Our Criminal Justice System Is Failing The Women Who End Up There

7 August 2019

Early on in 2019, I became the Spokesperson for Justice and was determined to learn more about rehabilitation and what leads people to commit crime.

After spending months asking ministerial questions, sitting in meetings with the Justice department, and running campaigns around key justice areas, I am shocked by the crisis I can see unfolding within our prisons. Female offenders are some of the most vulnerable victims of this crisis.

Our criminal justice system is failing the women who end up there.

Only five percent of inmates are female but they account for almost half of the instances of self-harm in prisons across this country. Between a lack of mental health services and a lack of preparation for release, the Tory government has failed to protect the women who end up in Prison.

Almost sixty percent of female offenders are survivors of domestic abuse, sixty nine percent of women have mental health needs, and half experienced childhood abuse.

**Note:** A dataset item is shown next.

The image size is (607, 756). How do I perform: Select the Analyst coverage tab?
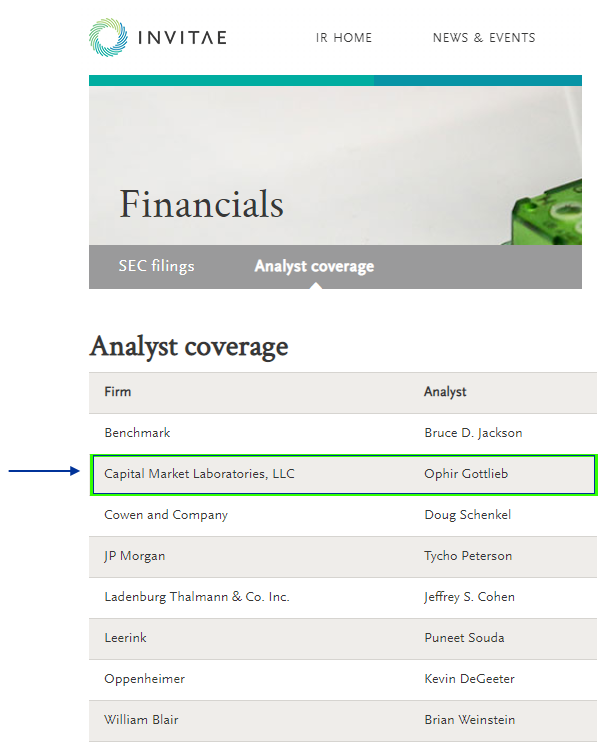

Worse, women are normally sent to prison for under 12 months. These short sentences do not allow for rehabilitation but are just enough time for women to lose their home, children, and jobs.

Out of the female offenders who are given a prison sentence of three months or less, approximately seventy percent of them find themselves in prison again within two years. However research shows that of those who are lucky enough to be given community service, and receive help for the underlying causes of their problems, only twenty seven percent are reconvicted.

Why are we sending women to prison if it isn’t helping and they are not deemed to be of any danger to society?

Women need to be rehabilitated in community provision sites not in prisons. The Tories even acknowledged this in their ‘Female Offender Strategy’, brought out last year.

Although saying all the right things the ‘Female Offender Strategy’ has failed to have the impact it promised. One year on it has become clear that the strategy was dreadfully underfunded. The entire plan only set aside a fraction of the cost needed to deal with this crisis, which reveals to the Tories’ low commitment to this issue.

The Tories were keen to invest in the system when it involved earmarking £50 million to build five new community prisons. However, when they scrapped that idea and shifted to the Female Offender Strategy, they cut 90% of the funding.

Actions speak louder than words. And action, which would help vulnerable women across our criminal justice system, requires funding.

Without a properly funded “Female Offenders Strategy” we can only dream about disrupting the cycle of incarceration which many women have found themselves in. The Liberal Democrats demand better and are fighting to put rehabilitation at the center of our justice system.